Hummels: „Es gibt keine einfache Lösung. Das Wichtigste ist und bleibt: Sensibilisierung schaffen. Darüber zu sprechen, dass das nicht normales Verhalten ist. Man muss wahnsinnig viel hinhören, wahnsinnig viel hinsehen. Versuchen, Situationen zu vermeiden, wo das passieren kann. Versuchen, Abhängigkeiten zu vermeiden, weil die in unserem Fall, glaube ich, ein großer Faktor waren. Es ist aber auch wichtig zu sagen, dass es in unserem Fall eben nicht im Verein passiert ist. Man muss es schaffen, dass Spielerberater mit in die Verantwortung genommen werden können. Der Fußball sollte beim Kinderschutz alle Player miteinbeziehen – und da gehören Spielerberater dazu. Im Idealfall werden die Experten eingebunden, die es schon gibt. Da gibt es allen voran die Ansprechstelle „Safe Sport“, die hilft bei allen Arten von Gewalt im Sport.“
In dem Fall des Spielerberaters, der die Fußballspieler im Intimbereich berührt haben soll, ist nach F.A.Z.-Informationen bisher keine Strafanzeige gestellt worden. Das führt zur großen Frage, die im deutschen Sport diskutiert wird: Wie kann interpersonale Gewalt auch unterhalb der Strafrechtsschwelle sanktioniert werden? Im Dezember 2024 hat die Mitgliederversammlung des Deutschen Olympischen Sportbundes (DOSB) den sogenannten „Safe Sport Code“ beschlossen. Bis spätestens 2028 sollen die Verbände diesen Kodex, der die rechtliche Grundlage für die Erfassung, Bewertung und Bestrafung von Gewalt bilden soll, in ihr Regelwerk übertragen. Das ist das Ergebnis der DOSB-Mitgliederversammlung, auch wenn der größte deutsche Sportverband dagegen stimmte: der DFB. Er habe „Bedenken gegen die Umsetzbarkeit“. Doch selbst jene, die den „Safe Sport Code“ unbedingt umsetzen wollen, sehen Schwierigkeiten. So wie diese: Wie können externe Personengruppen, etwa Spielerberater im Fußball, an den Kodex gebunden werden?

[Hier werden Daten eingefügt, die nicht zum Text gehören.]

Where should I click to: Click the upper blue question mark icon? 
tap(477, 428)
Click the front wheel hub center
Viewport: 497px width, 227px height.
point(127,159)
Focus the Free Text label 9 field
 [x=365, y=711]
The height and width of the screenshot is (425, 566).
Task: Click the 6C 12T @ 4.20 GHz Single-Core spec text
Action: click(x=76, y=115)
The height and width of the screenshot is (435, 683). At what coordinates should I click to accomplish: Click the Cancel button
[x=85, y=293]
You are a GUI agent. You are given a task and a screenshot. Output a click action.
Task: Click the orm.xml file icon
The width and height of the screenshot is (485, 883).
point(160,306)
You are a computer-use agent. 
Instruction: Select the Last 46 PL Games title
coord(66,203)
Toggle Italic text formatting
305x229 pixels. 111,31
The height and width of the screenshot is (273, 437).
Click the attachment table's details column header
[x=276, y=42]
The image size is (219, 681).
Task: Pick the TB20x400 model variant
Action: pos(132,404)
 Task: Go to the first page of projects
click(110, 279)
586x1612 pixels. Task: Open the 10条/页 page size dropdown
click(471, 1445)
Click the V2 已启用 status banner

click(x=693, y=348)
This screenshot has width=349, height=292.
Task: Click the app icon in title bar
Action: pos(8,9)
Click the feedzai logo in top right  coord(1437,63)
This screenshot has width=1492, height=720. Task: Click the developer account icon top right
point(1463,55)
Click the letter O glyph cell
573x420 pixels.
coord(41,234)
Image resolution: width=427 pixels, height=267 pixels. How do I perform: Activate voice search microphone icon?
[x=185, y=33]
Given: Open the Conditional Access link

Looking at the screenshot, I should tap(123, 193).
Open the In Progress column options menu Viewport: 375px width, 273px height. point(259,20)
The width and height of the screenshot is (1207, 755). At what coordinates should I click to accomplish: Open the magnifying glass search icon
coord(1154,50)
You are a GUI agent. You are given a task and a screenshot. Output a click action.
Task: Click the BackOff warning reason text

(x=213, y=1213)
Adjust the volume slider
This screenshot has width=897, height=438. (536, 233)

Diese Diskussion könnte durch die Veröffentlichung der Vorwürfe gegen den Berater angestoßen werden. Doch wer in der vergangenen Woche mit Menschen aus dem Profifußball sprach, ist auch auf etwas anderes aufmerksam gemacht worden. Schon am Tag der Veröffentlichung seien Spieler, die von der Agentur des beschuldigten Beraters vertreten werden, von Beratern anderer Agenturen gefragt worden, ob sie sich mit Blick auf die Berichterstattung einen Wechsel vorstellen könnten. Sie sahen in der Berichterstattung offenbar keine Chance für eine Auseinandersetzung mit einem ernsthaften Problem. Sondern eine Chance für sich selbst.